- **Exercise instructions**:
Change every "Open" in the lines below to "Select", keep everything else the same, and leave out the pictures.

— begin Input for this task —

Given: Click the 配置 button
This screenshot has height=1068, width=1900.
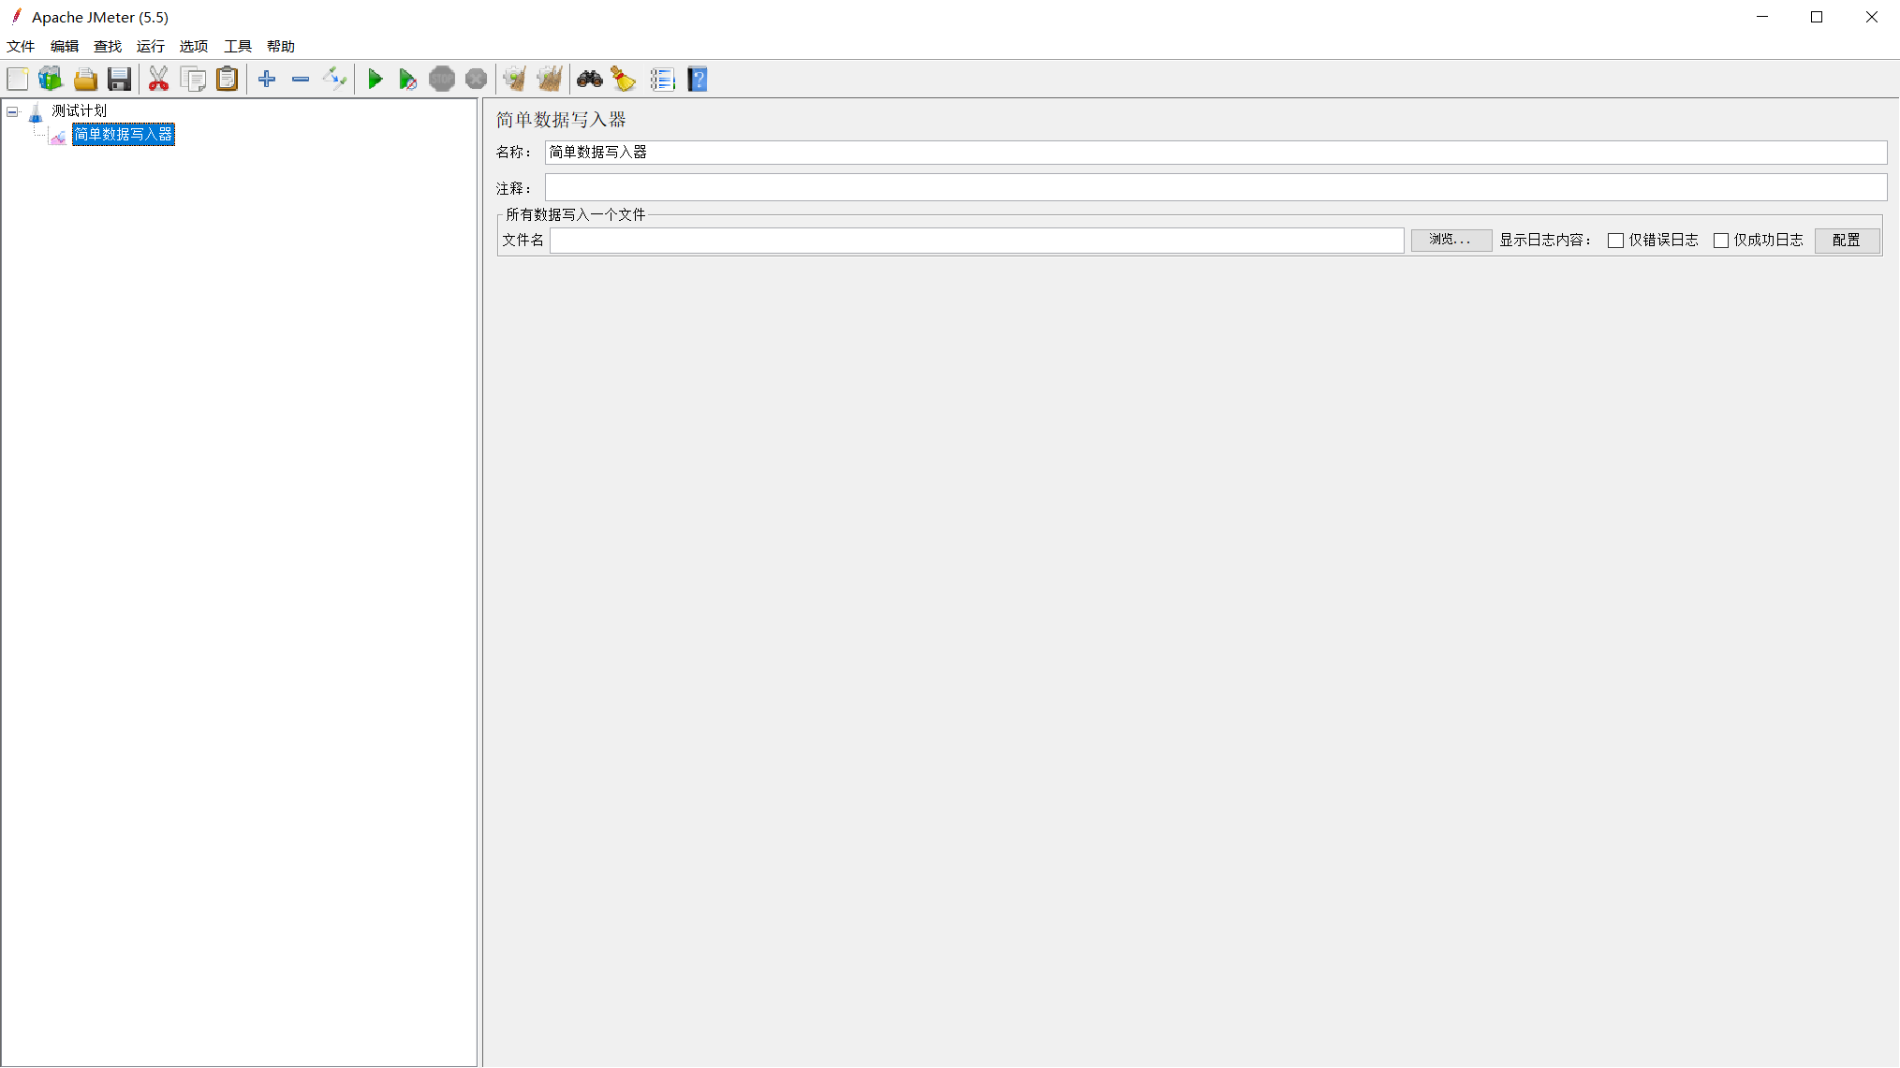Looking at the screenshot, I should coord(1846,241).
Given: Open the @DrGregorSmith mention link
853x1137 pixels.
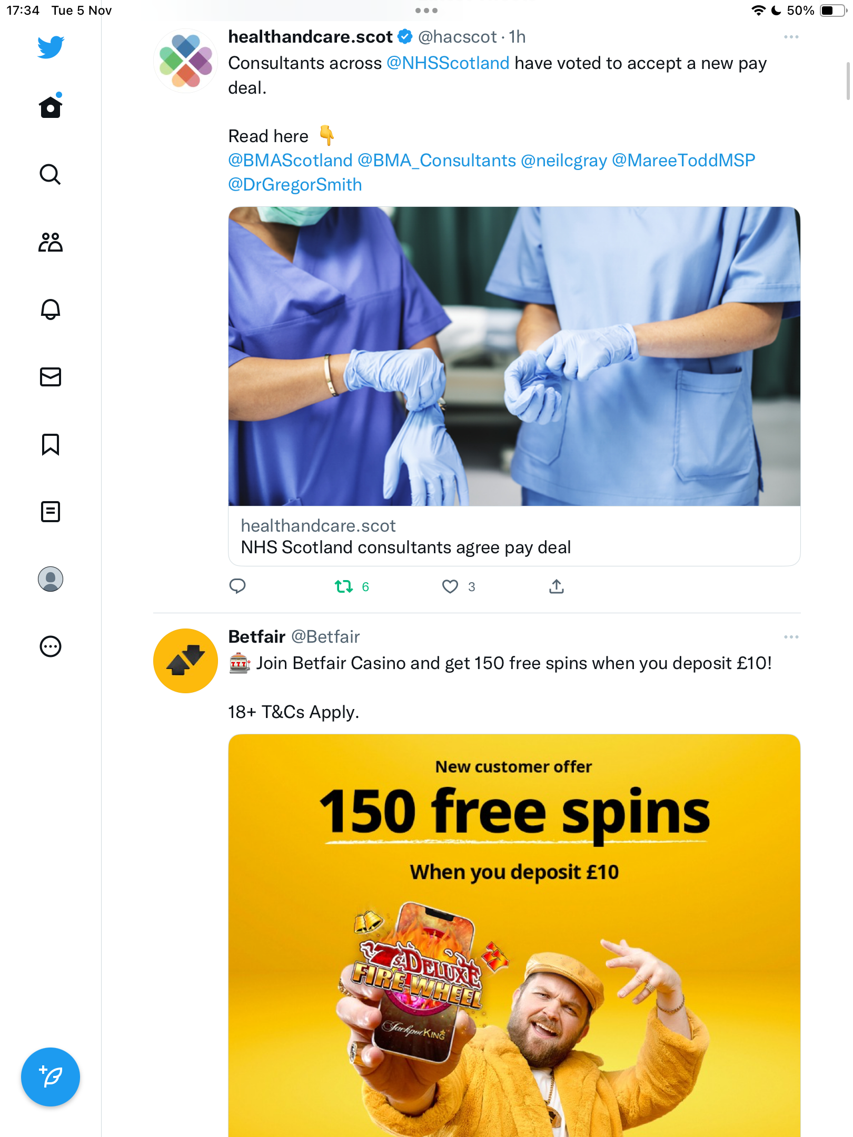Looking at the screenshot, I should pyautogui.click(x=295, y=185).
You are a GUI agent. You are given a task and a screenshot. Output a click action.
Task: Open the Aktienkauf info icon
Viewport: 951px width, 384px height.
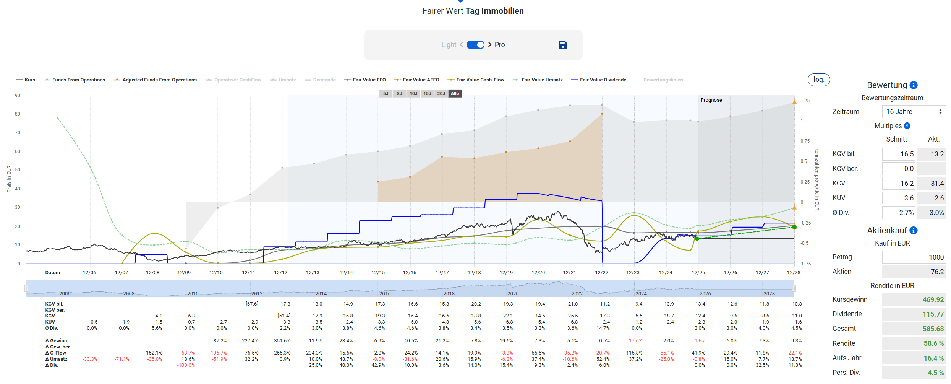[914, 231]
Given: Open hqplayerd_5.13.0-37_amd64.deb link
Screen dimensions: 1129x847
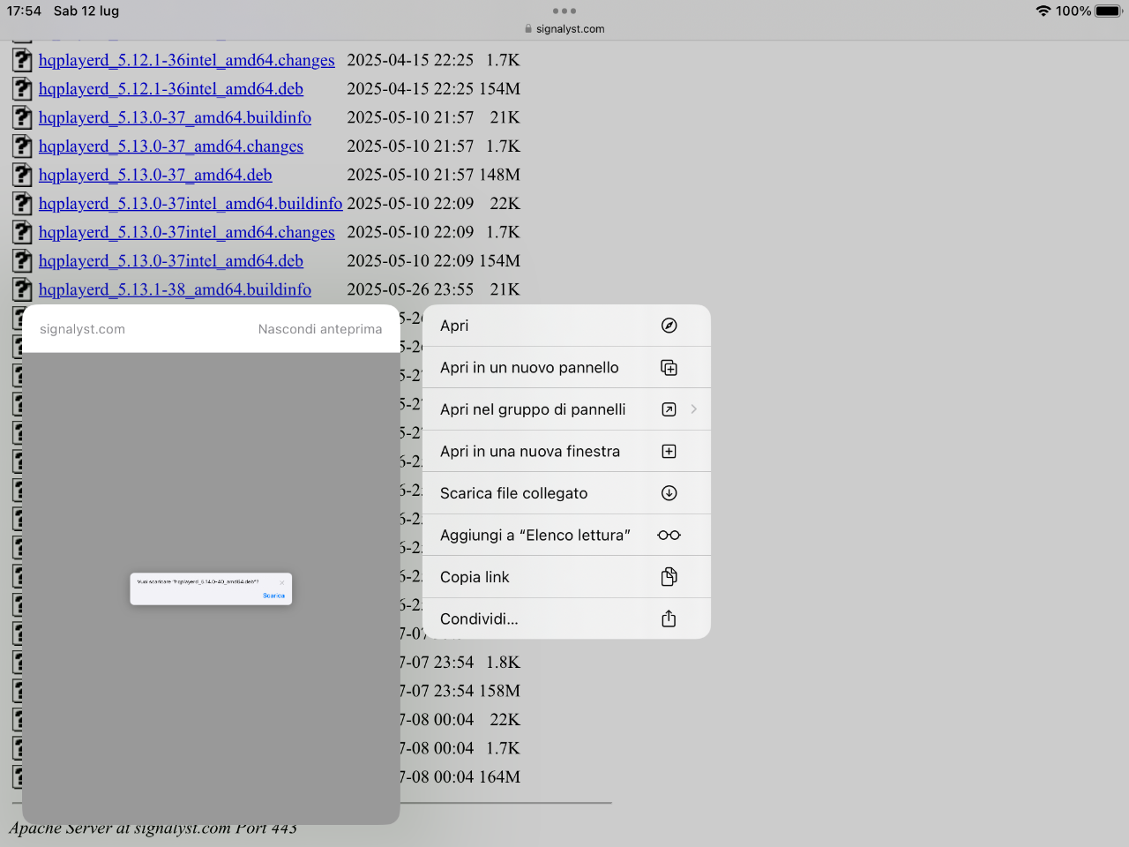Looking at the screenshot, I should pos(155,175).
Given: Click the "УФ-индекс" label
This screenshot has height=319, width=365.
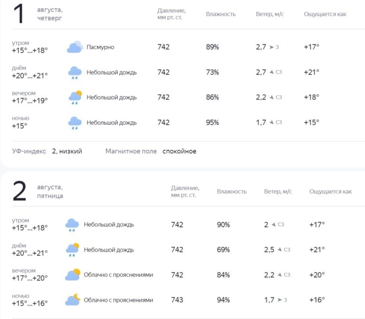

— end Input for this task —

- **Written solution**:
Given: Click the 配置 button
This screenshot has height=1068, width=1900.
Looking at the screenshot, I should coord(1846,241).
Given: Select the @DrGregorSmith mention link
853x1137 pixels.
Looking at the screenshot, I should pyautogui.click(x=295, y=185).
You are a GUI agent. You are given a task and a screenshot. Output a click action.
Task: Select the Aktienkauf info icon
Viewport: 951px width, 384px height.
[914, 231]
Given: Select hqplayerd_5.13.0-37_amd64.deb link
Screen dimensions: 1129x847
Looking at the screenshot, I should pos(155,175).
Given: Click the "УФ-индекс" label
This screenshot has height=319, width=365.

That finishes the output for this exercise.